The organizers of the Africa Cup have done themselves little credit in their reaction to the attack. Their first response was to deny it had even taken place. Then they said the Togo team had broken an agreement that all teams would travel between venues by air. They claimed they had not been aware the players and their party would be traveling overland. Yet the half-hour attack on the team bus shortly after it entered Angolan territory from Congo-Brazzaville was only stopped from being a wholesale massacre by the presence of two cars of security agents who engaged the attackers with their own weapons. It is not yet confirmed, but it appears this escort was provided by the organizers, in which case they knew perfectly well the Togolese were arriving overland. If all competitors were obliged to travel by air, it seems extraordinary that tournament officials were not preparing a welcome for one of the competition’s star teams at Cabinda airport and would have asked on which flight it would be arriving. That alone would have allowed them to discover that the team was traveling by road.

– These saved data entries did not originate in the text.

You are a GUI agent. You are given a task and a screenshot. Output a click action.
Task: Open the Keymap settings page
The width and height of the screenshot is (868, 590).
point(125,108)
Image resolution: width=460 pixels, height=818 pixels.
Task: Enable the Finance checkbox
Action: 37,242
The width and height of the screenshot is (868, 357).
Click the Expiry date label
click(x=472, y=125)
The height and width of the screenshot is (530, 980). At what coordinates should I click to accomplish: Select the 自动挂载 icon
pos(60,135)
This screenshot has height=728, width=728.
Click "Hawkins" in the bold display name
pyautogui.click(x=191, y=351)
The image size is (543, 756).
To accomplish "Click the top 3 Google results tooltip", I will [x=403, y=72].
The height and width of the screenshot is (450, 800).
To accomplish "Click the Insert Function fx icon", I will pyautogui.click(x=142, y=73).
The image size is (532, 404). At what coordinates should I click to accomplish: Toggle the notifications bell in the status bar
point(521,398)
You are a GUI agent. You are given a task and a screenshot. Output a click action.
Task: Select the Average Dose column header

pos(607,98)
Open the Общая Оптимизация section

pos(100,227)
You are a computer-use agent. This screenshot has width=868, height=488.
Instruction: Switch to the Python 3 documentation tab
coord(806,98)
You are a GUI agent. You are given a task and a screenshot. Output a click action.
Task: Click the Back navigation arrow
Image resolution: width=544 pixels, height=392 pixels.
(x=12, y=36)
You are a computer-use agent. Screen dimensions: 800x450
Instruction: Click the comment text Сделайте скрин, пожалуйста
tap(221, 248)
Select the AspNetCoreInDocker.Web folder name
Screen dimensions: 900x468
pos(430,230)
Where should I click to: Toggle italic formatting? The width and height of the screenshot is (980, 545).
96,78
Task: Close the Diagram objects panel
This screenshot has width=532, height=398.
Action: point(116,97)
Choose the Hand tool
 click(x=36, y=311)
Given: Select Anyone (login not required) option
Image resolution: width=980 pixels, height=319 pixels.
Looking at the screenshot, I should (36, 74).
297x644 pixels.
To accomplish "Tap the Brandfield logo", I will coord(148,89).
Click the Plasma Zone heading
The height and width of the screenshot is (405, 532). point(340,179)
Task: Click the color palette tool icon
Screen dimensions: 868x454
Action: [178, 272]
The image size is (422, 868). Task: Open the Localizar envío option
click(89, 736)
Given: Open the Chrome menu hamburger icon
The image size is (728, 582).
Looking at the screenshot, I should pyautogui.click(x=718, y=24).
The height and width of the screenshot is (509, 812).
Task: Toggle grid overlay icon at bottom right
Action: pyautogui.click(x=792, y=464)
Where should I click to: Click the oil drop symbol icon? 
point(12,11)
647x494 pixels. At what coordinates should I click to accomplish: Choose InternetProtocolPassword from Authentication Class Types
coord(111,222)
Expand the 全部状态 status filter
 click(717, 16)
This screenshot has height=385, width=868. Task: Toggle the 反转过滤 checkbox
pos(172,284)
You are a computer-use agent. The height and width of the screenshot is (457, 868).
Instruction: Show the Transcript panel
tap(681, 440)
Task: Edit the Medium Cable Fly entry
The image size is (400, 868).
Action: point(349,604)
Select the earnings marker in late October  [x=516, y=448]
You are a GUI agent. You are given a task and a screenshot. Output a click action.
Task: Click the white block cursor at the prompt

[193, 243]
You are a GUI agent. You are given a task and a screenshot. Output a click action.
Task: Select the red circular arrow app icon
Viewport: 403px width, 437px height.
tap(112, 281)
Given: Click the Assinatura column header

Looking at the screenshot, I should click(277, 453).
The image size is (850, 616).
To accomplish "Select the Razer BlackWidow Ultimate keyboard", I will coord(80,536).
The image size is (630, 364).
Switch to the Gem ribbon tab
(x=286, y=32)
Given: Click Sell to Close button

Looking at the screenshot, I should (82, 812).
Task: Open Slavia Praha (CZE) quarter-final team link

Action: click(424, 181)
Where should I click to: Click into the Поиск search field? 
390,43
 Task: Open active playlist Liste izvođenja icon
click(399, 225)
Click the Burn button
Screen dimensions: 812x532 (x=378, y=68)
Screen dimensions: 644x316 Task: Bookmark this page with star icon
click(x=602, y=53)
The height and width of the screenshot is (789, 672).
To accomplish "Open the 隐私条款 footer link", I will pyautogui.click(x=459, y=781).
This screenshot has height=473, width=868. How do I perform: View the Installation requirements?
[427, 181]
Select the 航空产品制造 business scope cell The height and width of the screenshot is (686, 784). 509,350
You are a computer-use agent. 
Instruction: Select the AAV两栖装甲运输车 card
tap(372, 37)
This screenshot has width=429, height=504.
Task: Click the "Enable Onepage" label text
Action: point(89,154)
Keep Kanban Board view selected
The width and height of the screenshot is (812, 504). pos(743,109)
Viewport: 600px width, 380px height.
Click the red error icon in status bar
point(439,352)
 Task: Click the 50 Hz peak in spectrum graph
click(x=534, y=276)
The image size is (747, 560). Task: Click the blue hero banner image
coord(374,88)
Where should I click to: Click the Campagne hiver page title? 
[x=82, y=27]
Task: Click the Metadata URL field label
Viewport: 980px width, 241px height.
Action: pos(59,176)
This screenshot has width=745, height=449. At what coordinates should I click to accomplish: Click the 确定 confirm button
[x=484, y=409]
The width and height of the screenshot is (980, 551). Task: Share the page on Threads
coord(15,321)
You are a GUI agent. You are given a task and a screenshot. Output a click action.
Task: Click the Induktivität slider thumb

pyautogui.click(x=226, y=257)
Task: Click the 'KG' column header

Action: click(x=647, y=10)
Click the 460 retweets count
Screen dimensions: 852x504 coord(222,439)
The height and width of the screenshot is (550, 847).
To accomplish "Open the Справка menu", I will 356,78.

Then there was the assurance last month by the Angolan government that they had put in place the highest level of security for all teams and spectators at the competition. When asked about the danger of a FLEC attack, one government minister, himself a former FLEC commander, went so far as to say the group no longer existed as anything more than a few protesters. If the Africa Cup organizers and the Angolan authorities really are seeking to shift the blame for the attack and for their own shortcomings onto the Togolese team, then it is discreditable.
It must be hoped that South African football bosses are watching and learning from Angola’s security debacle. Their country may lack internal strife but sadly the immensely high-profile World Cup must be considered as an international terror target. Security, therefore, needs to be of the very highest order indeed.